2010/02/22

不可視のビーチ

最近昼間は自宅で論文作業などを進めているため、月曜日の昼間からTVで映画を見るという堕落的なことを(笑)してしまったのですが、、、本日放映されていたレオナルド・ディカプリオ主演『ビーチ』が、その「水着のギャルが出るリゾート楽園ムービーで起きる事件簿」的な安い印象とは違い、なかなか興味深いテーマでした。

映画を貫くテーマは見えないものと見えるもの、可視 / 不可視 とはどういうことか。これは、映画というメディアの特性として、おそらくいろいろ扱われてきたものであるとは言えます。例えばスピルバーグが最後までジョーズの姿を観せなかったこと。未知との遭遇。ヒッチコックの恐怖の煽り方。そのような可視 / 不可視に関わらず、不可視だからこそ事柄が間接的に及ぼす心理的影響というものは、映画史に通底するひとつの手法であると言えるでしょう。以下本映画におけるそんなモチーフ(ネタバレ防止のためストーリーの順番とはバラしてます。でも順番=ストーリーは重要ではない)を挙げてみます。

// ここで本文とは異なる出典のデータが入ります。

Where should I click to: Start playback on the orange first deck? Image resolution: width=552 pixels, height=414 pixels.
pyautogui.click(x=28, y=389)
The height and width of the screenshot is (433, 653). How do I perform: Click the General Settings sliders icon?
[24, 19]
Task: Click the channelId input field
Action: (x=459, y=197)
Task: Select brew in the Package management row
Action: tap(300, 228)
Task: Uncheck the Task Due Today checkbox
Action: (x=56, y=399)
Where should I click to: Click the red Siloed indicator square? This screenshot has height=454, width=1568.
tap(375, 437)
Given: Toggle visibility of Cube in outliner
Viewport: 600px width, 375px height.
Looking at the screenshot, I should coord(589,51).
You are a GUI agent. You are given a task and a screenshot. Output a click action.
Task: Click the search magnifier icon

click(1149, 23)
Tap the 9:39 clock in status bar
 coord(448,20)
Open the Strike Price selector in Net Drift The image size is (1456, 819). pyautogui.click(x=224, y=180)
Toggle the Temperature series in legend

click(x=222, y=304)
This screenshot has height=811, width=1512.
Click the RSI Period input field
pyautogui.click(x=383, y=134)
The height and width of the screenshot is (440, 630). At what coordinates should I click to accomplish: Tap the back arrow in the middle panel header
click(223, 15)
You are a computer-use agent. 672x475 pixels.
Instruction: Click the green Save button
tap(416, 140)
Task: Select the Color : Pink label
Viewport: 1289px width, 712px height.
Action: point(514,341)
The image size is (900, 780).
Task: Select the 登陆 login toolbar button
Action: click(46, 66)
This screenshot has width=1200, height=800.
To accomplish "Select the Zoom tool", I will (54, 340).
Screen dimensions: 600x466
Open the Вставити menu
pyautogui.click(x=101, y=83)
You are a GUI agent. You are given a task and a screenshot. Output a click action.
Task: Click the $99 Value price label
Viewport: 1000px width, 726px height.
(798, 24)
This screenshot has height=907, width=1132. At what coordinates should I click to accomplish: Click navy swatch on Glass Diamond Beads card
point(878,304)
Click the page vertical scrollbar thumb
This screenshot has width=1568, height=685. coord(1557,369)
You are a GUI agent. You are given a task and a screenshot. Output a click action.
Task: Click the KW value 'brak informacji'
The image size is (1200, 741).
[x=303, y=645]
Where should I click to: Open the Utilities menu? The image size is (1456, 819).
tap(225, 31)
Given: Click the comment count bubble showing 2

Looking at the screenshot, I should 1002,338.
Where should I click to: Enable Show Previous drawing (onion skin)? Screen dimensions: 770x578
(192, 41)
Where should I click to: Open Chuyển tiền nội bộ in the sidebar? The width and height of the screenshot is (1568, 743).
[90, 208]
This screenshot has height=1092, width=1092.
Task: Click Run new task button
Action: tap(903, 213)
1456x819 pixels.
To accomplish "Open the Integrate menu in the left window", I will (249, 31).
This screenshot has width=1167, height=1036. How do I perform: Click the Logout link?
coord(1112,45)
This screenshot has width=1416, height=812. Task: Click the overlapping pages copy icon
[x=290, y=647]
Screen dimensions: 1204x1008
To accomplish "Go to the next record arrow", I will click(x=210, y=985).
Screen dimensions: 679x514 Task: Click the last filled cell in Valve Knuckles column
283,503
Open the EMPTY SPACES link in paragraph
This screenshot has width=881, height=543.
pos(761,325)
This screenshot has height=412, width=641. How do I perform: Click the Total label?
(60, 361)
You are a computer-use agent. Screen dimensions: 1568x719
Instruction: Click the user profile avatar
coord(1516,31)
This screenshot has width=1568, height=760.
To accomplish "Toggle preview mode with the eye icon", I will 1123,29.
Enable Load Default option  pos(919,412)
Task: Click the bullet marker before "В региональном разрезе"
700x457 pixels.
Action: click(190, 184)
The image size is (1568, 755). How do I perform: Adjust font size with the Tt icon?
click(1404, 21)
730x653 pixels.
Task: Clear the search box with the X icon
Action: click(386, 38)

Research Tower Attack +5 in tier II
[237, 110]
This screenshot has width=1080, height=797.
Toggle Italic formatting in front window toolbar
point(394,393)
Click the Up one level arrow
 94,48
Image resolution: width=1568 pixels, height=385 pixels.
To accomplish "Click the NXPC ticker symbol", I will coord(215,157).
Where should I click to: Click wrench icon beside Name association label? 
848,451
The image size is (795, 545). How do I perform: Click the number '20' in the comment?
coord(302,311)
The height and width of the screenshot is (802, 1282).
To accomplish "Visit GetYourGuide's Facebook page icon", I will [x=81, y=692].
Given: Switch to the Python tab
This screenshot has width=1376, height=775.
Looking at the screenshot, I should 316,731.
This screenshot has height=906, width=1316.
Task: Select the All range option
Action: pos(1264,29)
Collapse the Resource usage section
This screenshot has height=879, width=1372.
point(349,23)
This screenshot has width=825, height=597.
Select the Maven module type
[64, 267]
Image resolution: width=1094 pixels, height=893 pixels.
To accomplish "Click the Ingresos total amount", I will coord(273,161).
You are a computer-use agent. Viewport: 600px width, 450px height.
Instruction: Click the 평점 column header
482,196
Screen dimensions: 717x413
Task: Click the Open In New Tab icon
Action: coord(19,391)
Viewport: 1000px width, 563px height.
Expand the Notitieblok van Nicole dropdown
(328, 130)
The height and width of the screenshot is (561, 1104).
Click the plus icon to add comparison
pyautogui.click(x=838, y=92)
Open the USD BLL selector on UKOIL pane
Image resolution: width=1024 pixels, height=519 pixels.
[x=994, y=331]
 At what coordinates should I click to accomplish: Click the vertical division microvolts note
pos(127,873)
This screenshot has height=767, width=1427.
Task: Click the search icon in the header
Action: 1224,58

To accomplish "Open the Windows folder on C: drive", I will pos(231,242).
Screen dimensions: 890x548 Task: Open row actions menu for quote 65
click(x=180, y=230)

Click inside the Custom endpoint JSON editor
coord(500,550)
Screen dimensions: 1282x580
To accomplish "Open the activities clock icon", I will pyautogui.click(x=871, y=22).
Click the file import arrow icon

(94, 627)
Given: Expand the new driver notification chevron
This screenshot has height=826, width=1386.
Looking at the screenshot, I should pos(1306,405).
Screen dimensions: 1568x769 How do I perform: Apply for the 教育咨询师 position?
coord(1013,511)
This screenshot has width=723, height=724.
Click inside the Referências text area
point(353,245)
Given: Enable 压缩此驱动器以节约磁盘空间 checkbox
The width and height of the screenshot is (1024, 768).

・幻の楽園とよばれる(非可視化されことで神秘性が増す)ビーチ。
・かなりおかしな言動で素性がわからない謎の男。
・世界を偽ってよそ者に心地よい場所を提供するものとしての「観光」への嫌悪。
・ネットカフェで全員が個別にネット世界(=パラレルワールド)に向かう姿。
・死にそうになって苦しんでいる仲間を外のテントに隔離し、その存在と彼がいることによって思い出される悲劇を忘れるための非可視化。
・仲間を銃で撃つという悲劇が可視化(衆目のもとで)されることで崩壊するコミュニテイ。
・別世界(楽園)への象徴としてのマリファナ。
・別世界の中で別世界にはまるモチーフとしてのゲームボーイ。
・楽園の外の実世界の猥雑さを可視化したがらない仲間たち。
・都市伝説的な逸話。
・バンコクのカオサンロードという「沈没(=実社会からは認識されない世界)」の象徴。
・自分しか体験していないこと(=他の人物にとっては非可視)を都合よく語る武勇伝。
・「非可視」であることを十分認識していることによって起こってしまう事件。
・お互いバラされては困る秘密を交換することで、(簡単に可視化されてしまいそうな)非可視化の確保への執念。
・夜の月の光によってしか可視化されない神秘的なもの。

それら不可視なものは、それが事実として存在するかしないかにはまったく関わりません。可視化の有無そのものが大きな影響をもたらしているということを、いろいろなモチーフを散りばめらることで示しているようです。僕は映画の専門家ではないので史的なことは言えないし、たくさんあるであろうそういう映画の中で『ビーチ』が特に新しく、何かを成し遂げているとまでは思えません。テンポはいいですがナレーションも多く、テーマを説明しすぎ(不可視なるもの、というテーマなのに!)だったのも少しうるさく感じ、絵としても特筆すべきものはありません。なので映画として点数をつけるなら「まあまあよい」レベルに留まると思いますが、特にweb2.0以降の現代の社会において可視化 / 不可視化というキーワードは特に重要な概念で、タイムリーだと思いメモ的にとりあげてみました。

僕は建築でも、不可視化されているからこそのもの、可視化されることによること、などといった間接的に空間に与える影響のコントロールが重要だと考えております。2008年にはそうした観点で自由が丘にレストラン(+住宅)を設計しました。いずれ、「可視 / 不可視」によって空間の「情報 / 記号性」をコントロールすることで生成する「間接性 / アーキテクチャ的」としての設計行為について論にまとめてみたいな、などとも思っております。